╔══

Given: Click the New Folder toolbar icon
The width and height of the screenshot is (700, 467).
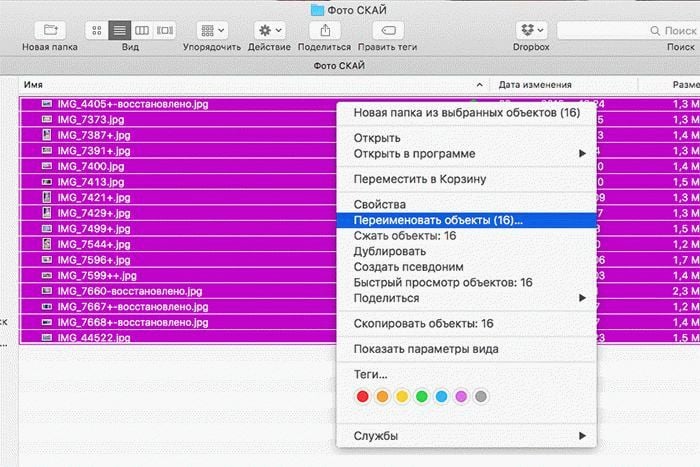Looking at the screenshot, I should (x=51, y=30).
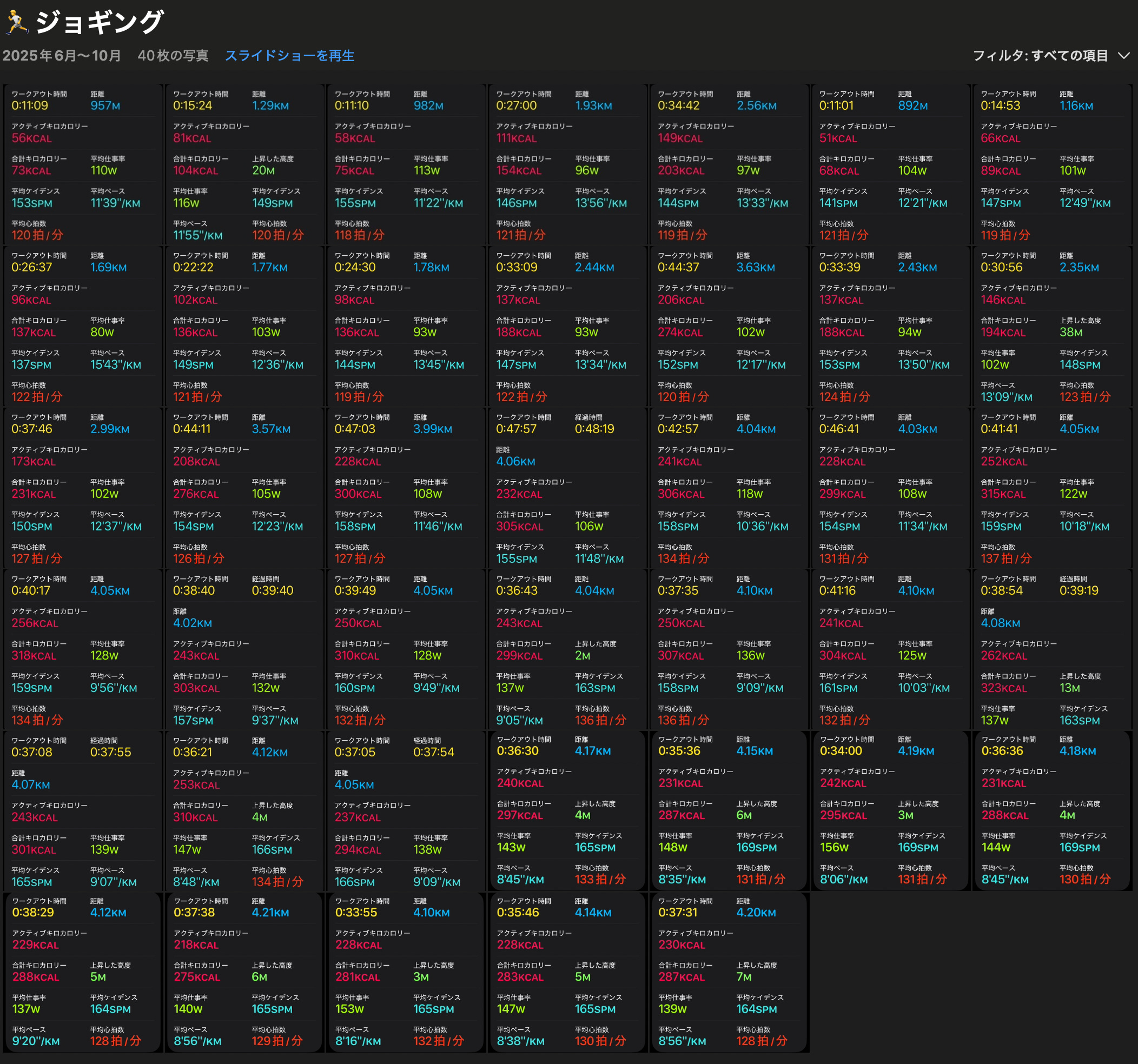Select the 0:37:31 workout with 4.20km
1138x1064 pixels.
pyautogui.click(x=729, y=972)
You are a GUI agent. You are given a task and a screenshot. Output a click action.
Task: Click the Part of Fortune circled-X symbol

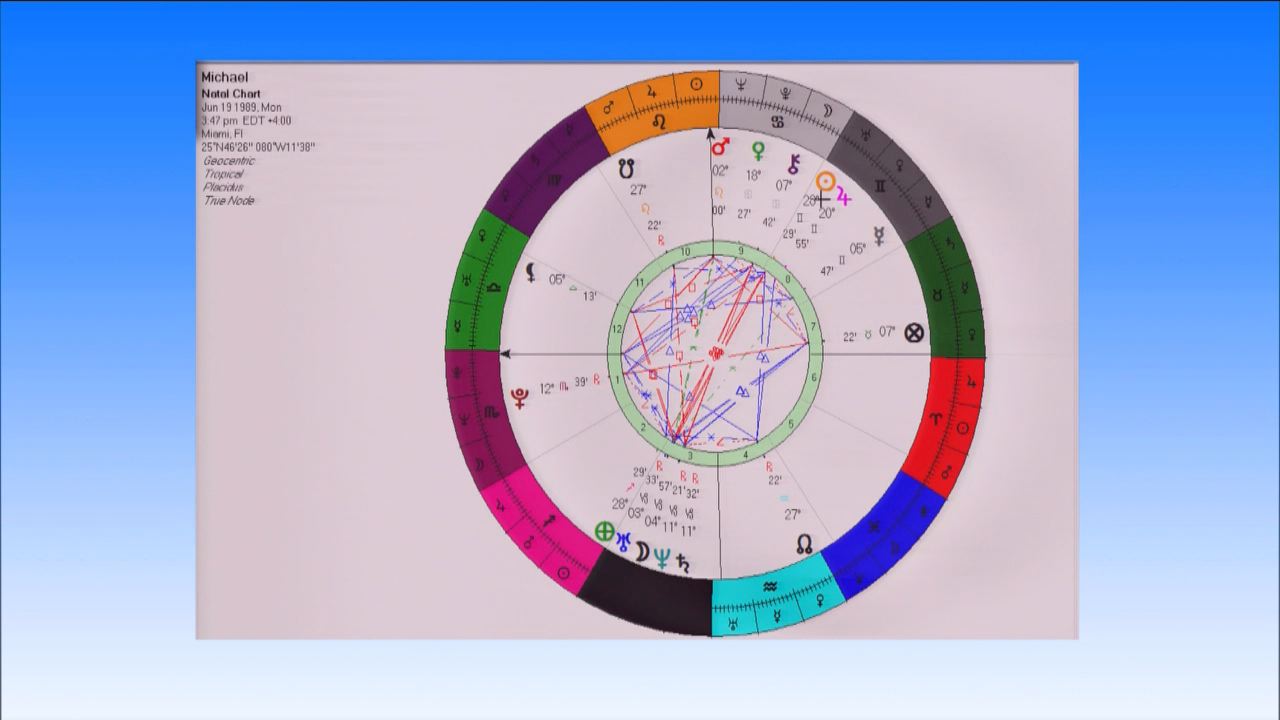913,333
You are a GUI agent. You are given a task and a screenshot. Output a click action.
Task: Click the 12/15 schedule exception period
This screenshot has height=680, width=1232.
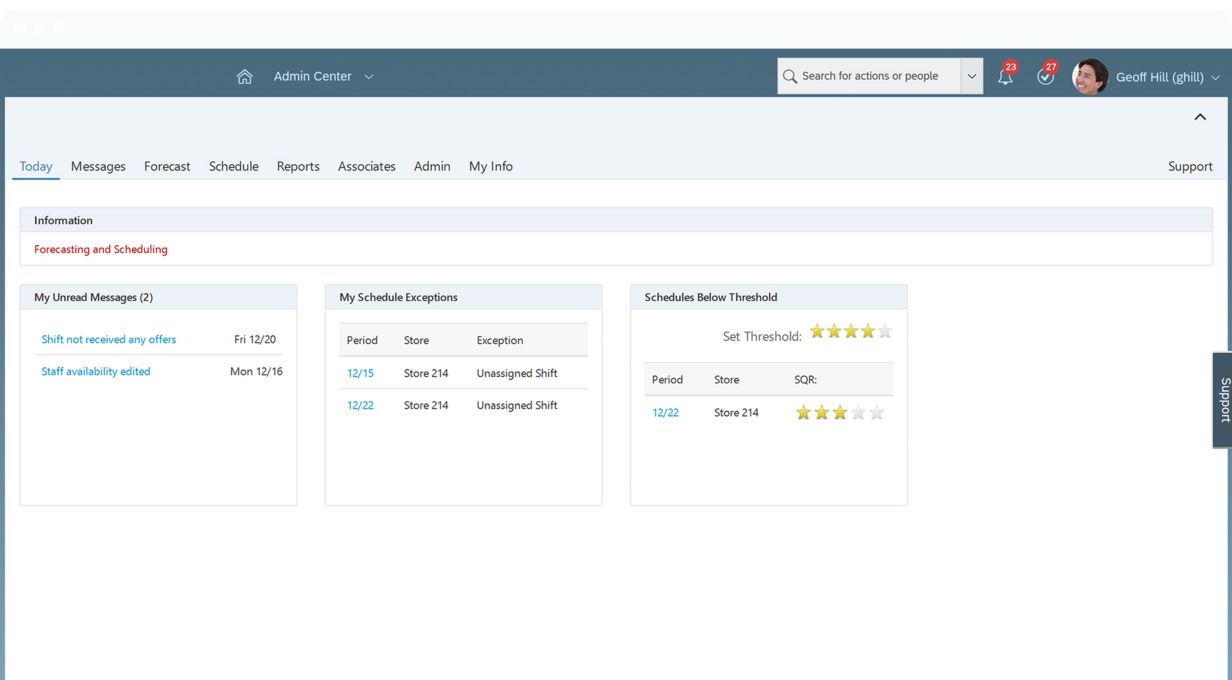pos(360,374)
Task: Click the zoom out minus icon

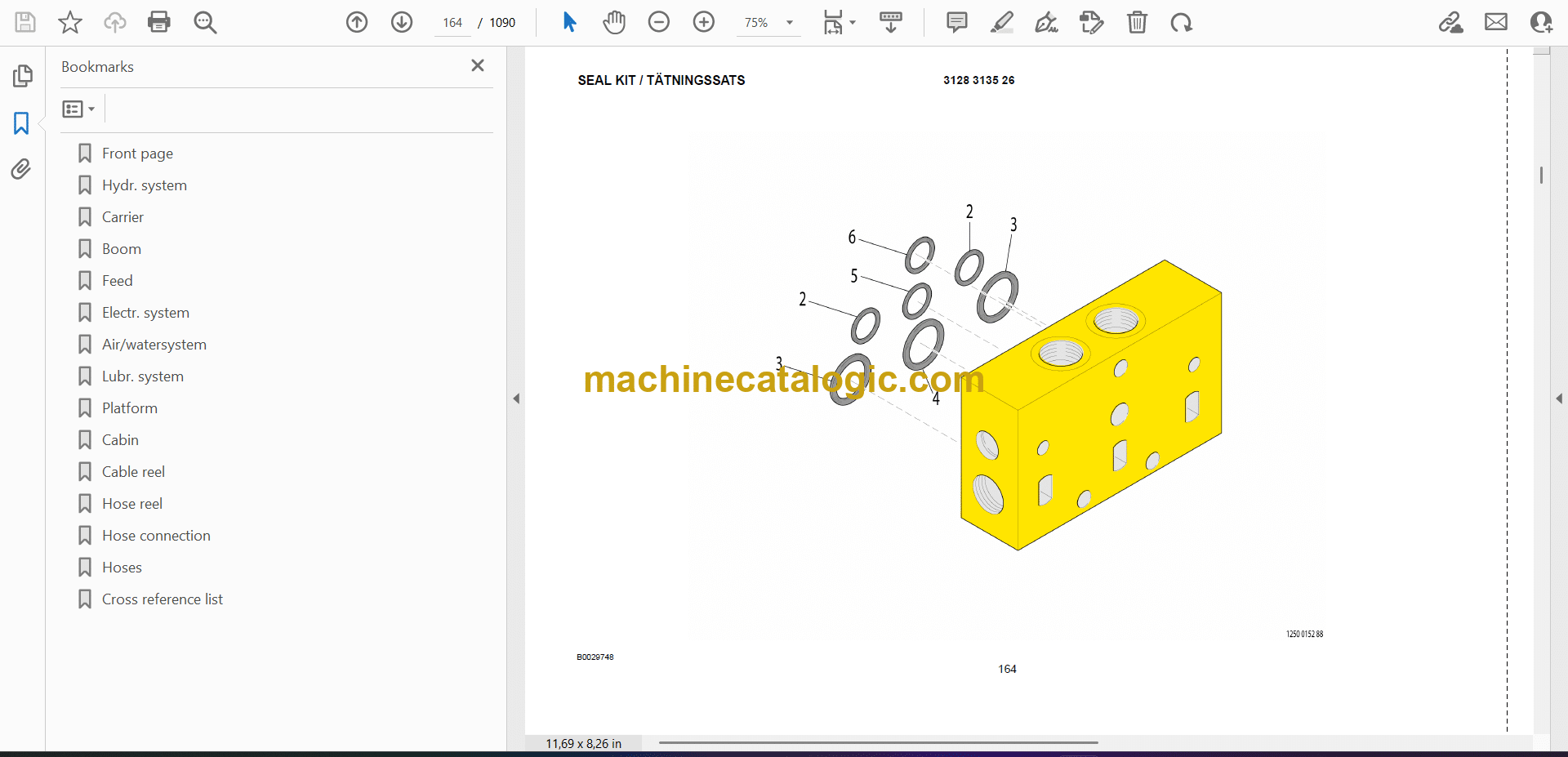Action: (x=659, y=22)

╚══
╔══

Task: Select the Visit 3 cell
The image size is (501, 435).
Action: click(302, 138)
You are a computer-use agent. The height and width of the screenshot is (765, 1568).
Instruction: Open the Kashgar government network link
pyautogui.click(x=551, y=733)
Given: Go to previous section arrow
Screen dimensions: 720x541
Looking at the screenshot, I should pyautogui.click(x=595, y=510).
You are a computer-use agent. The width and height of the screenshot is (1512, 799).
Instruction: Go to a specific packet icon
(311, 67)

╚══
╔══

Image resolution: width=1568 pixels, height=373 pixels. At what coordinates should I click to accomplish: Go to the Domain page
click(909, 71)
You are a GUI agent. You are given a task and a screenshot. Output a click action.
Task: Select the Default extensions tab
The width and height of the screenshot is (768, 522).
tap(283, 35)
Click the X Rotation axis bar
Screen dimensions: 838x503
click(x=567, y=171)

╚══

▸ **输出要求**
从含有“Image resolution: width=1568”的那一行起，到含有“click(x=567, y=171)”的那一行为止（两端都算在内），把这些行一字不改地照录下来。

▸ **正确输出**
Image resolution: width=1568 pixels, height=373 pixels. At what coordinates should I click to accomplish: Go to the Domain page
click(909, 71)
You are a GUI agent. You are given a task and a screenshot. Output a click action.
Task: Select the Default extensions tab
The width and height of the screenshot is (768, 522).
tap(283, 35)
Click the X Rotation axis bar
Screen dimensions: 838x503
click(x=567, y=171)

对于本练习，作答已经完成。